When the good news hit early on Tuesday, Montreal director Denis Villeneuve and representatives for the film Incendies were huddled over a nervous pancake breakfast at the Sundance Film Festival in Utah.
Villeneuve had been up all night. Producer Luc Déry felt lucky to have caught two and a half hours of sleep. Then the Oscar nominees were announced, and they broke into an ecstatic cheer: Incendies, Canada's official entry for an Academy Award for best foreign-language film, was nominated.
Later that morning, 43-year-old Villeneuve, whose last feature was the Genie Award-winning Polytechnique, said he still felt lost in the rush of adrenaline. He and the producers of Incendies hadn't made many plans beyond yesterday's nomination announcement. They didn't want to jinx their chances, said producer Luc Déry.
Now their next few weeks will be tightly scheduled by distributor Sony Pictures Classics, as screenings are held for academy members around the world and ballots are cast.
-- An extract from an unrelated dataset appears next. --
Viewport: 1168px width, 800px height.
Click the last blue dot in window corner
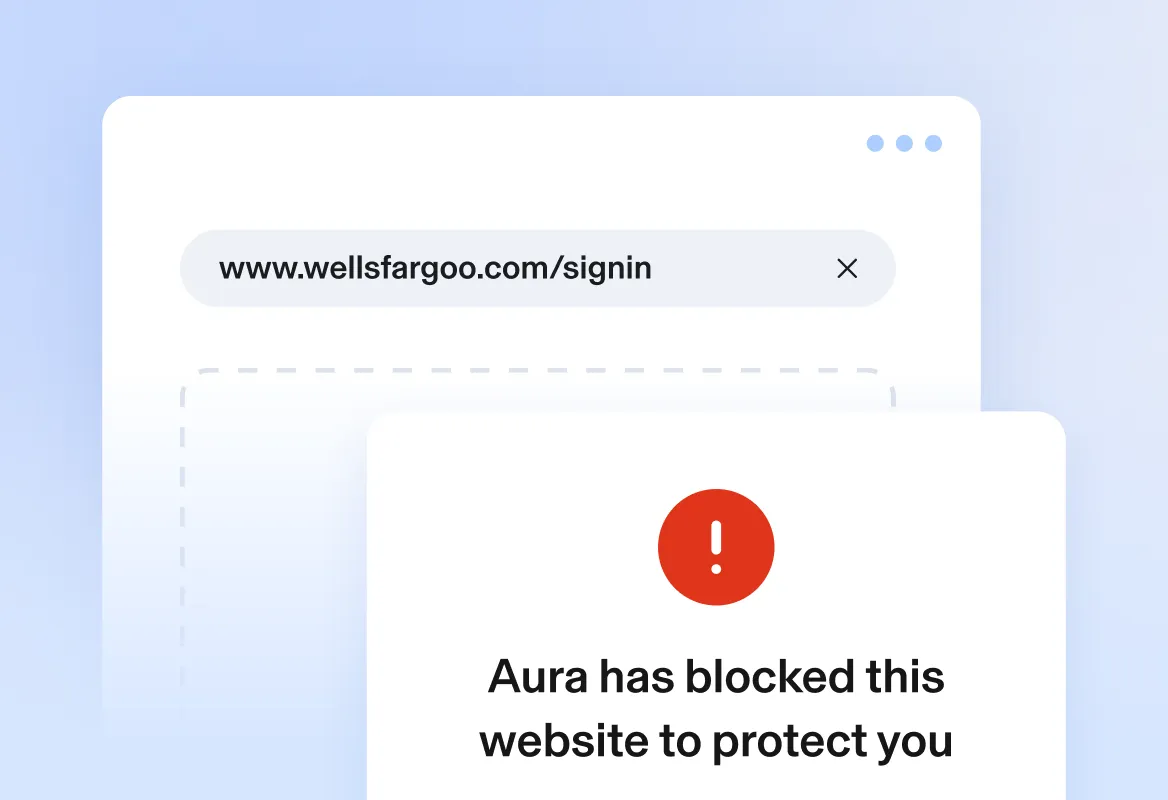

Villeneuve noted that the Oscars have been a dream since he was a child. But even after his film, about the turmoil of a family caught within war in the Middle East, received accolades at the Venice International Film Festival in early autumn, the nomination was never a shoo-in, Villeneuve said.
Déry agrees. It was a slowly building process: "We screened the film in Venice, it was very well received there. We sold the film to a very good Italian distributor right there in Venice. And then I guess the talk about maybe being in the mix [for an Oscar]started in Telluride," the Colorado film festival in mid-September, he said.
Some distributors had come on board because they felt the film was Oscar calibre. But it was Incendies's U.S. distribution deal with Sony Pictures Classics (signed during the Toronto International Film Festival) that really helped give the film a higher profile.
"When the film first screened for the academy members in L.A. in early October, the buzz was quite good," Déry said. "When the 65 entries from all the different countries were announced, people in Hollywood started to speculate. And we were very often mentioned as being one of 10 or 12 films to be in the five [final nominees]"
Although he hasn't had a chance to see the other nominated films, Villeneuve noted Biutiful by Mexican director Alejandro Gonzalez Inarritu as particularly strong competition.
Incendies was a highly charged project from the start, added Déry. In adapting Wajdi Mouawad's much-acclaimed play, "Denis's point of view on the story, right off the bat, was to never mention any specific countries, specific parties. Make it as universal as possible."
Although based on the conflicts in Lebanon, "Denis's point of view doesn't take sides. It's about reconciliation. It's about forgiveness. And because of that, I think most of the risk was averted. In the end, when we saw the finished film, we were happy with the fact that people would concentrate more on the universal message of the film and not the politics of it."
Canadian films have had a long reputation at the Oscars, particularly documentaries and shorts, but the foreign-language category has largely been dominated by director Denys Arcand. He won for his 2003 feature The Barbarian Invasions and was nominated for his 1986 film The Decline of the American Empire and 1989's Jesus of Montreal. Because of a rule change which now allows a film to be submitted which isn't in a country's official language, Deepa Mehta's 2005 Water, in Hindi, was Canada's first non-francophone film to be nominated in the best foreign-language-film category.